═════ PROVIDED MATERIAL ═════

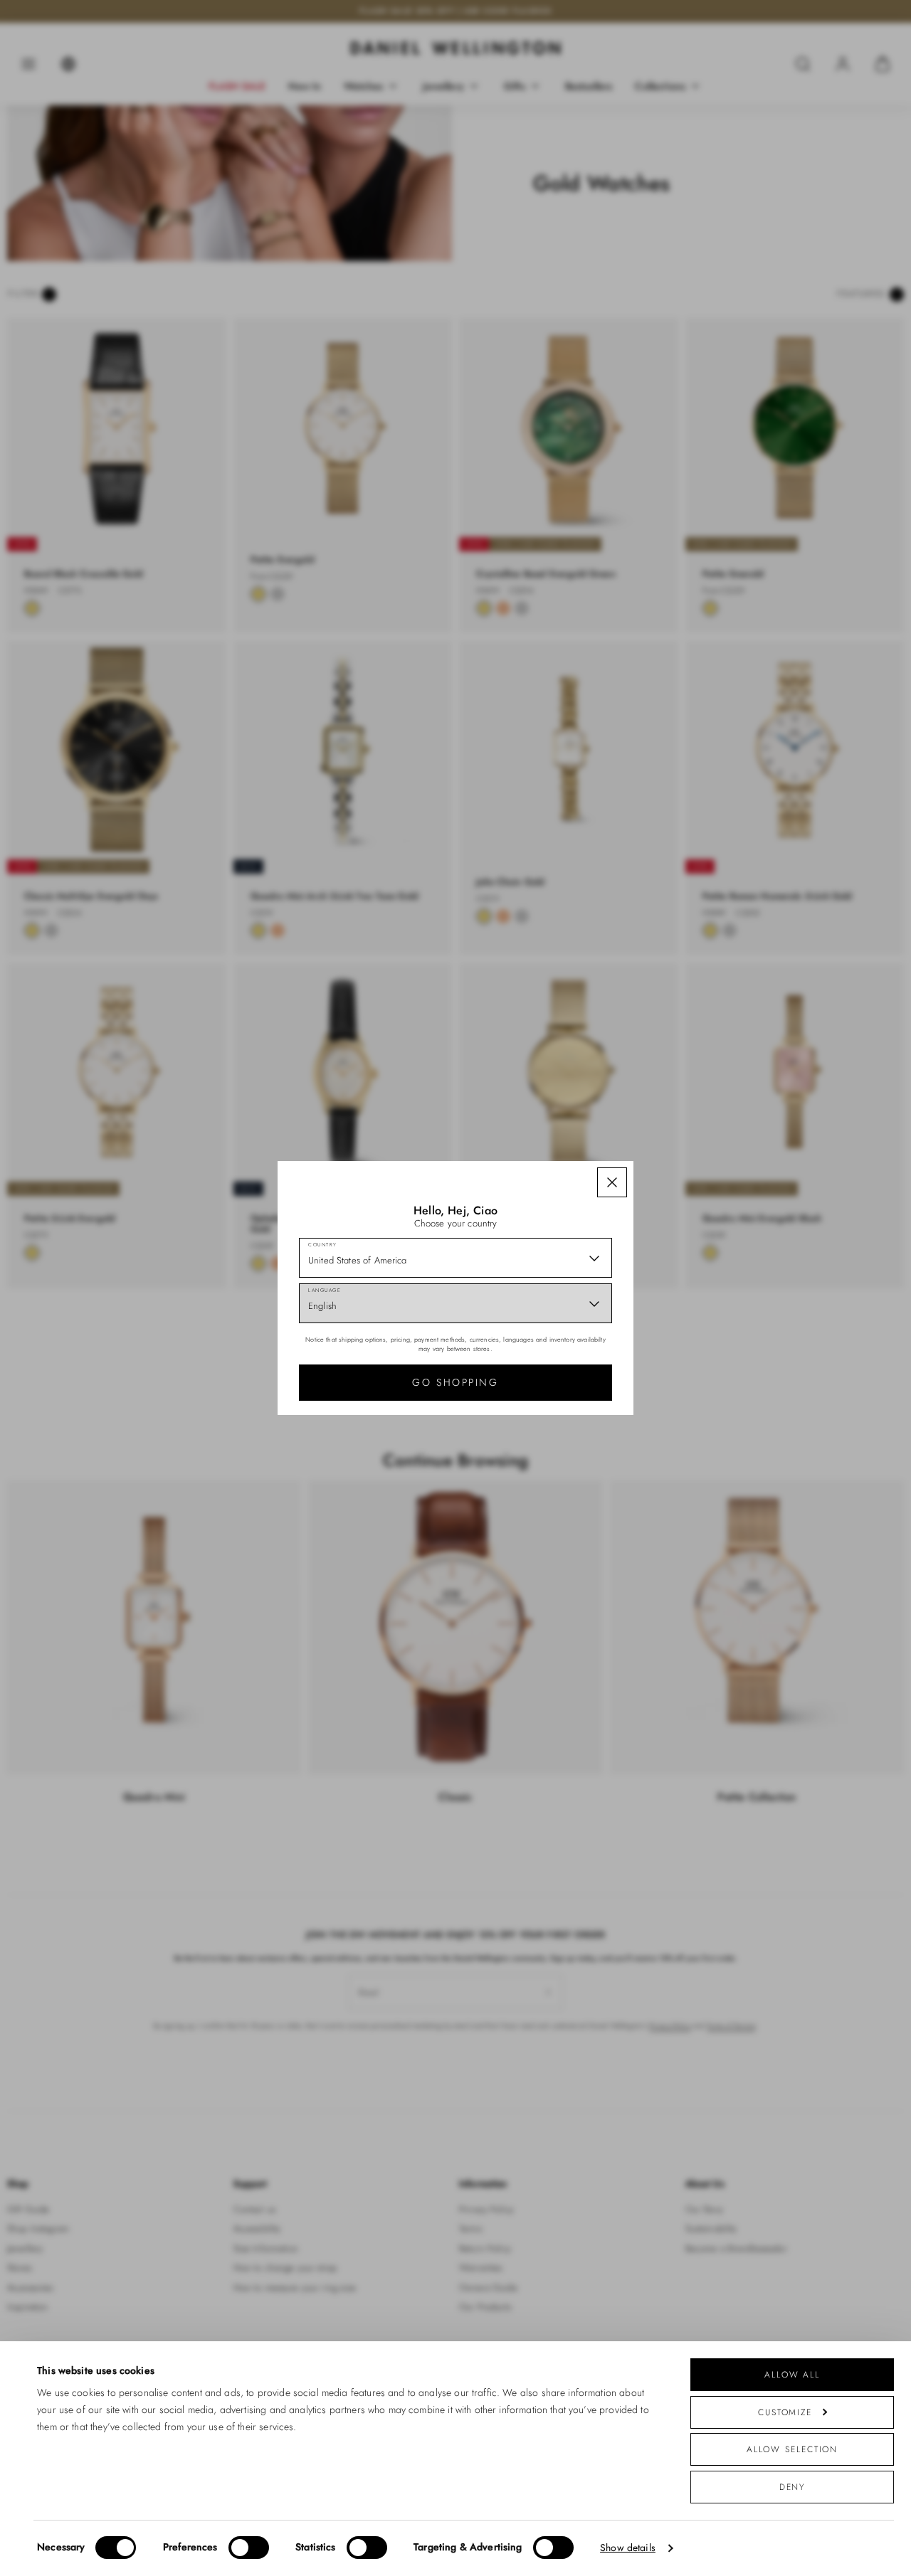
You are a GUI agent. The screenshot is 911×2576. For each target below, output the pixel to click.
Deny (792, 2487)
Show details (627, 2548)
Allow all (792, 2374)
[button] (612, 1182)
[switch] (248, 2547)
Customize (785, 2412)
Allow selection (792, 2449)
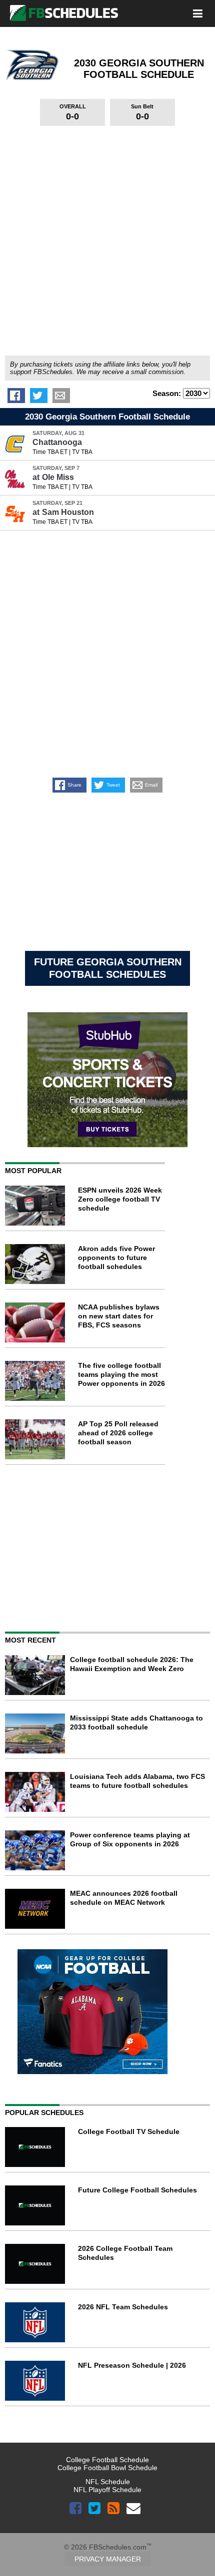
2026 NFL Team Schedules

═════

_PROMPT_
Word for word, restate the lines from the line with "Allow all (792, 2374)" through the last line of the entries, and nothing beyond them. Omit pictures.

_RESULT OF THE TASK_
Allow all (792, 2374)
[button] (612, 1182)
[switch] (248, 2547)
Customize (785, 2412)
Allow selection (792, 2449)
2026 NFL Team Schedules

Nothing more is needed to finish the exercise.